- **Document excerpt**
╔══
I’m trying to climb back on the grid, I really am. I’ve had my computer back for a few days and have completed all my paid assignments. But a lot has happened this month and it all boils down to my realizing how much more I want, and how much Rilke applies if I’m to achieve it.
You must change your life, said Rilke.
In the first and second and third place, I’ve grown powerfully tired of social media. I know this isn’t fair but after a time away it just seems like the worst of 20th century snail mail: chain letters, clippings from college roommates who assume they’re ranting to the choir, notes from bored aunts about everything they ate and aren’t-they-just-the-cutest kittens and babies.
I want more. I want please and thank-yous. I want diagrammable sentences rather than rebuses; polite declines rather than rebuffs. I want declarations and advance invitations and follow-up questions and direct answers. I’d wanted the Summer of Jane but at this point would settle for Dick and Jane. Or just See Spot Run.
╚══
Dataset entries:
╔══
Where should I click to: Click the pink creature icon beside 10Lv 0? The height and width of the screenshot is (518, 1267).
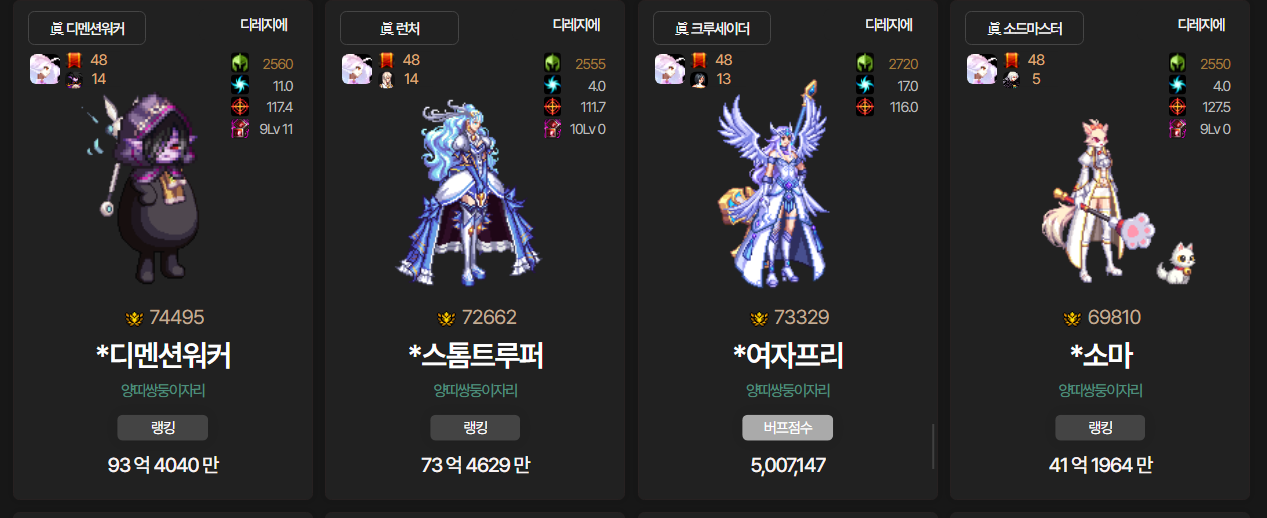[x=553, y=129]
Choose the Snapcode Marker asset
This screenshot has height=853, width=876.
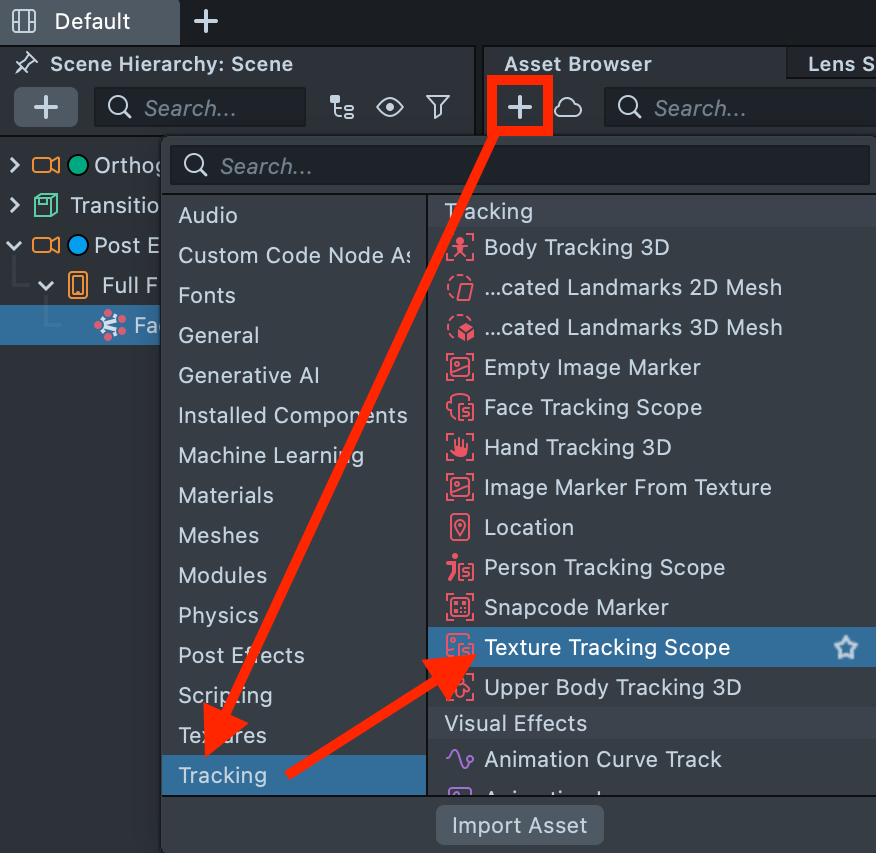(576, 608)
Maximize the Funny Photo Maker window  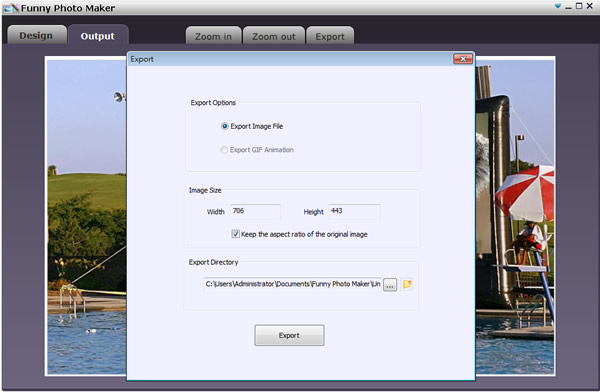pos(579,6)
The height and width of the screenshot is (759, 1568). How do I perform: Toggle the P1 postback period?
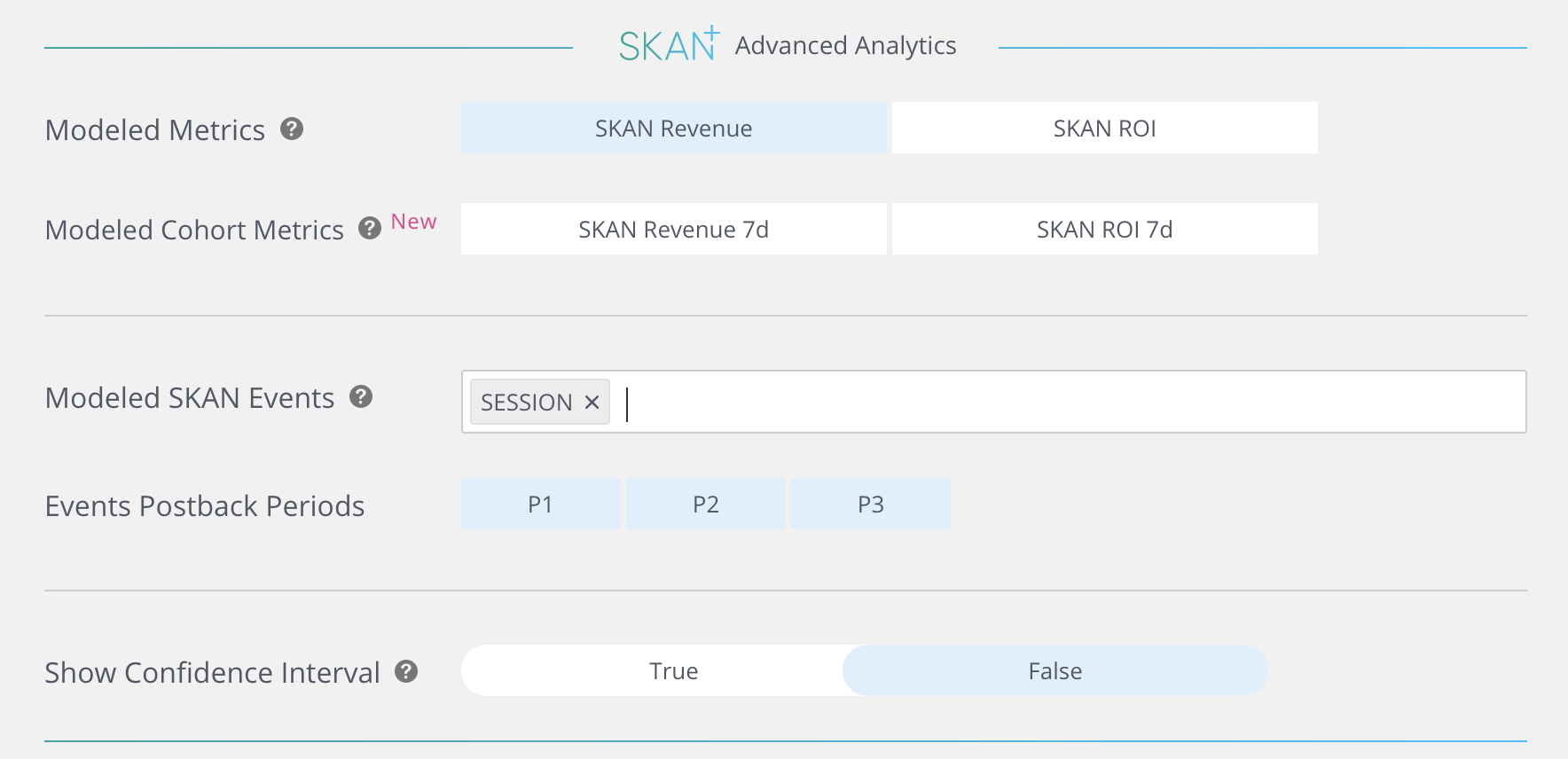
╚══
- **Task instructions**
Answer these questions from the text about social media above.
(a) Who is quoted as saying "You must change your life"?
(b) What has the writer finished since getting the computer back?
(c) Social media now seems like the worst of what 20th-century thing?

- **Response for this exercise**
(a) Rilke
(b) All of the writer's paid assignments
(c) Snail mail